** Exercise materials follows **

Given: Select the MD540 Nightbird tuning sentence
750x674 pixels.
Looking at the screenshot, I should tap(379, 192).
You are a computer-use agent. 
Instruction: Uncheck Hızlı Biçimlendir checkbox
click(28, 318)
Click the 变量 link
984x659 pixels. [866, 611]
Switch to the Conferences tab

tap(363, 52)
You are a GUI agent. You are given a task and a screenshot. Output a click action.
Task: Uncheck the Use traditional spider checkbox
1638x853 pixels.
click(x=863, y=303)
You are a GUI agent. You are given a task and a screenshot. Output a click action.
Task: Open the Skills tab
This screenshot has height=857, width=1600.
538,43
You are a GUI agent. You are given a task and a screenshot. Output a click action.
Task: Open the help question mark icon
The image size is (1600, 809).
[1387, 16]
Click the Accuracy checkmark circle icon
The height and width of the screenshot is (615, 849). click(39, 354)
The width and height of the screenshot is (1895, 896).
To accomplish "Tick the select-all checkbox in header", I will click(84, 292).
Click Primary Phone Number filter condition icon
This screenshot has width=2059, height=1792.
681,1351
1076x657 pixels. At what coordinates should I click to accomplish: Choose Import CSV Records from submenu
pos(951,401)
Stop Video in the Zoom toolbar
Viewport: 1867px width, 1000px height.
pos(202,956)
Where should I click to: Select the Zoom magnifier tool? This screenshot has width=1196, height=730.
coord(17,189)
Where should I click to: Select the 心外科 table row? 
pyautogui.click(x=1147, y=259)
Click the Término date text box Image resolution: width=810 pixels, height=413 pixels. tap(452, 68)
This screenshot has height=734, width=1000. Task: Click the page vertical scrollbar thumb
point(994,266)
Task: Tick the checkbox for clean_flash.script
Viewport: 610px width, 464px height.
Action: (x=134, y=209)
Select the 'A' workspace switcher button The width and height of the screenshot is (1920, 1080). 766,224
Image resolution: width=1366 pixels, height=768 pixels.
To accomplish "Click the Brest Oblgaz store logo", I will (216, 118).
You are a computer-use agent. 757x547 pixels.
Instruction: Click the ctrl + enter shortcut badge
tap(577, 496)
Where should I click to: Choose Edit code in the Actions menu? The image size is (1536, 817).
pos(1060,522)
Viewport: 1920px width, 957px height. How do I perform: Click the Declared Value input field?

** End of Exercise materials **

Action item
Please copy out every line in the listing that has the string "will".

Answer for this exercise
To accomplish "Tick the select-all checkbox in header", I will click(84, 292).
To accomplish "Click the Brest Oblgaz store logo", I will (216, 118).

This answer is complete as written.